(Joanesburgo) - O fracasso das autoridades moçambicanas em investigar de forma credível, os recentes assassinatos e ataques contra críticos do governo, está a criar um ambiente de medo entre os ativistas do país, alertou hoje a Human Rights Watch. Após o rapto e agressão física do jornalista e advogado de direitos humanos, Ericino de Salema, em Maputo no dia 27 de Março de 2018, seguiram-se denúncias de intimidação e ameaças de ativistas por alegados membros das forças de segurança.
Seis ativistas disseram à Human Rights Watch que vivem com medo desde que começaram a receber mensagens ameaçadoras por terem criticado o governo. Dois disseram terem sido forçados a mudar de casa, a usar carros diferentes e a alterar as suas rotinas após se terem apercebido de que estavam a ser seguidos por veículos sem matrícula, tanto na cidade como à porta das suas casas, onde ficavam estacionados várias horas seguidas.
“As autoridades moçambicanas têm de agir rapidamente para recolher provas sobre a agressão física a Salema e deter os responsáveis”, alertou Dewa Mavhinga, diretor da Human Rights Watch na África Austral. "Tomar as devidas medidas jurídicas contra os autores deste crime enviará uma mensagem forte a toda a sociedade, inclusive as forças de segurança, que querem criar uma atmosfera de medo.”
Salema é um dos comentadores políticos residentes num dos principais programas de televisão de Moçambique, Pontos de Vista na STV, no qual assume frequentemente posições críticas em relação às políticas do governo. Salema disse à Human Rights Watch que recebeu telefonemas ameaçadores antes do rapto.

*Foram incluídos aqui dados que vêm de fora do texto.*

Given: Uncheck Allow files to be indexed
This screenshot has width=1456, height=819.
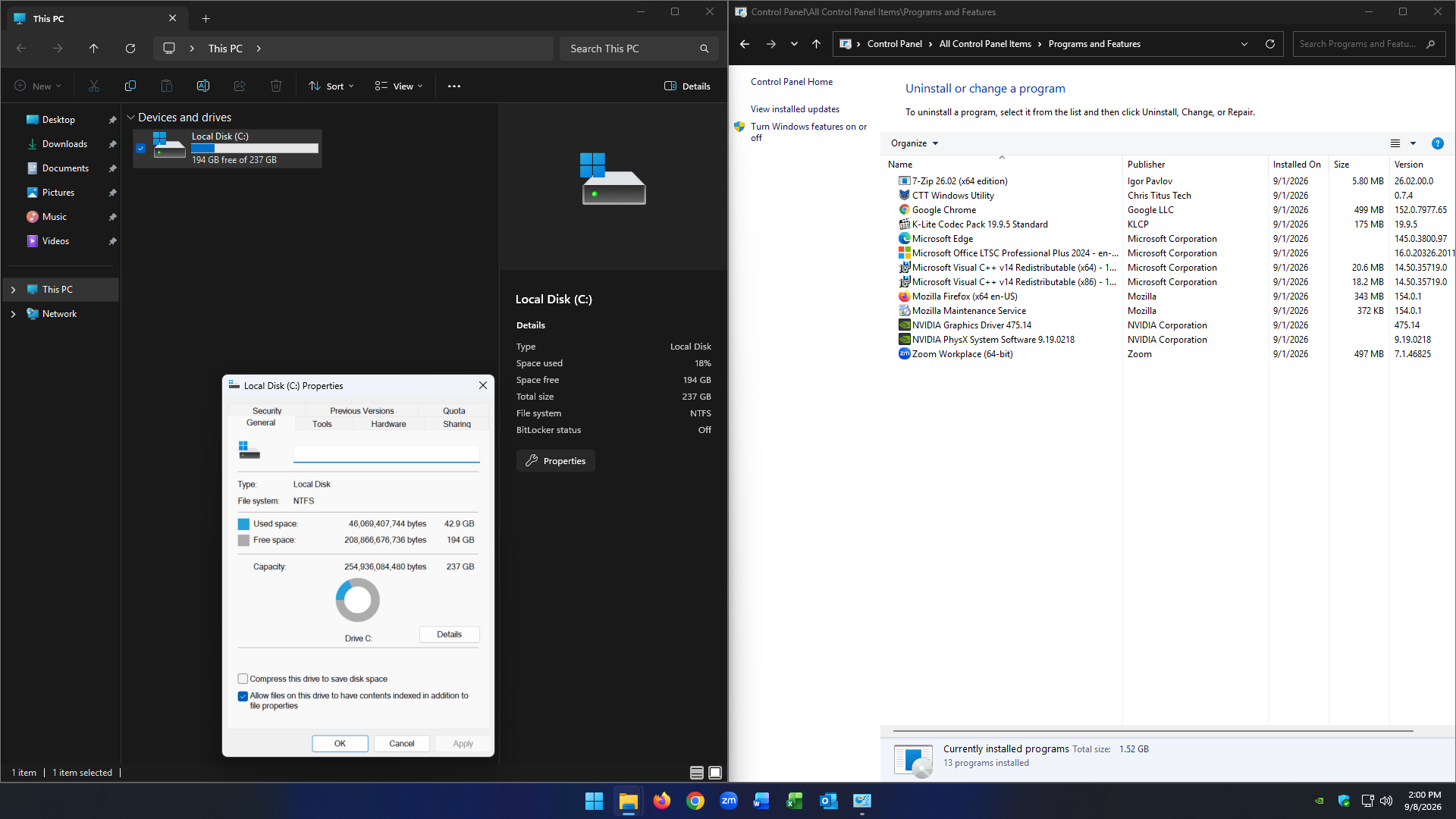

Ele descreveu como, pouco tempo depois das 13:00 de 27 de Março, foi abordado por dois homens armados num veículo sem matrícula, junto ao seu carro estacionado em frente aos escritórios do Sindicato Nacional de Jornalistas, em Maputo. Os homens forçaram-no a entrar no veículo e a cobrir a cabeça. Andaram às voltas pela cidade durante cerca de duas horas, seguindo depois para a estrada circular de Maputo, nos arredores da cidade. Disse que ouviu uma voz masculina a dar instruções aos homens pelo telemóvel. Os raptores disseram a Salema que tinham sido incumbidos de "lhe ensinar uma lição".

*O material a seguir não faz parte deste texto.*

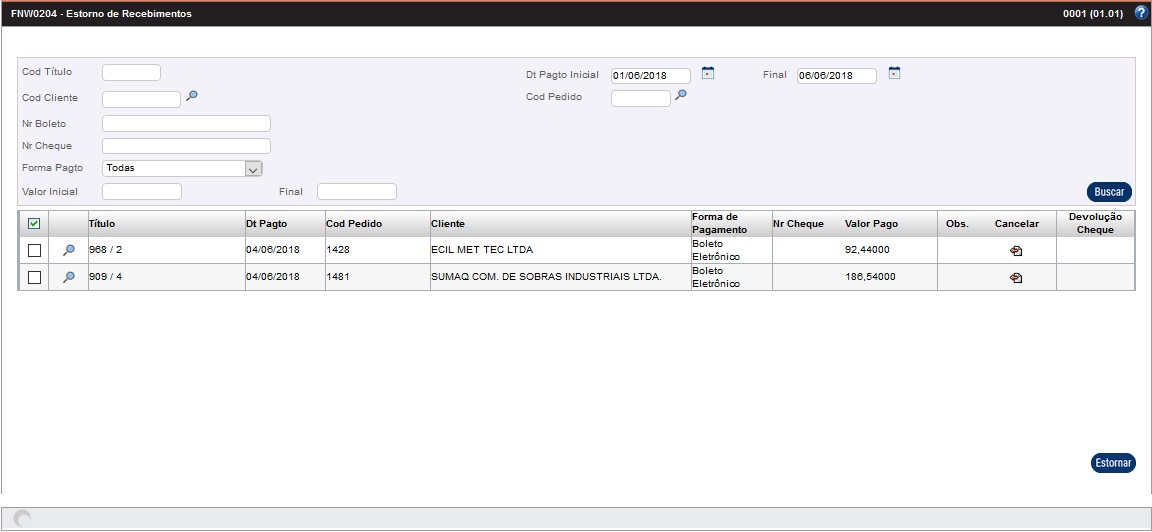The height and width of the screenshot is (532, 1152).
Task: Select the Valor Inicial input box
Action: (142, 191)
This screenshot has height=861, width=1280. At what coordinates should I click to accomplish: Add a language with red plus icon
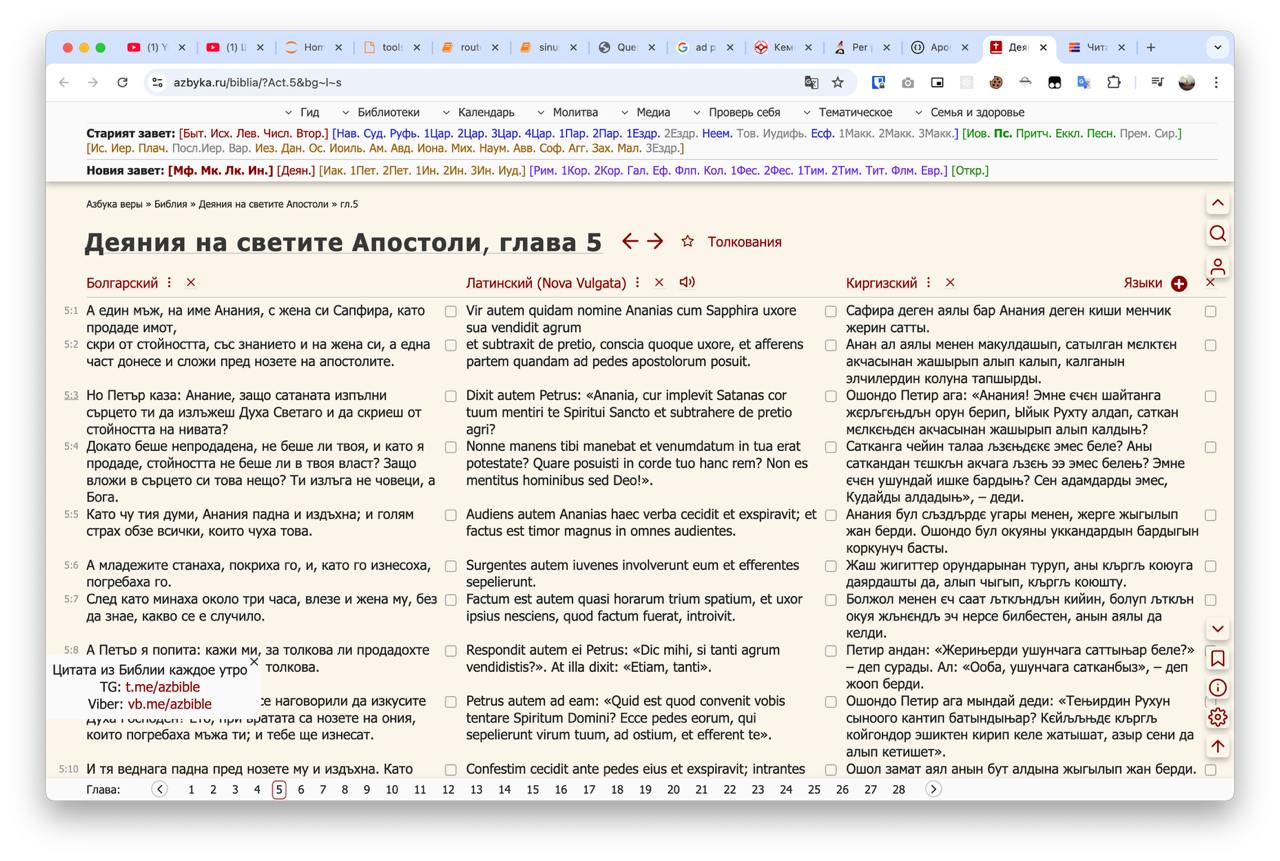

"Bateram-me nas pernas, braços e joelhos com barras de ferro", disse. “Gritei até já não ter forças. Foi aí que me calei... e eles deixaram-me lá. O braço esquerdo e as pernas de Salema foram fraturados com gravidade, tendo sido evacuado para tratamento fora de Moçambique.

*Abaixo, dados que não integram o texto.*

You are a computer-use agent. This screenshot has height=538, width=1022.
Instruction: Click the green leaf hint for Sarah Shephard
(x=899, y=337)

Salema é o segundo comentador do mesmo programa de televisão a ser raptado e atacado. Em Maio de 2016, José Jaime Macuane, analista político, foi raptado por homens armados que se identificaram como agentes de polícia, e atingido com quatro disparos nas pernas. Foi abandonado numa área isolada perto da estrada circular de Maputo. Apesar das promessas de investigação da polícia, dois anos depois o caso ainda está por resolver.
“Quando se é vítima de um crime que não foi investigado, quando as pessoas ao nosso redor nos aconselham a não falar porque podemos ser a próxima vítima, o medo torna-se real.”, disse Macuane à Human Rights Watch. “Sempre que saio de casa, sei que me pode acontecer alguma coisa.”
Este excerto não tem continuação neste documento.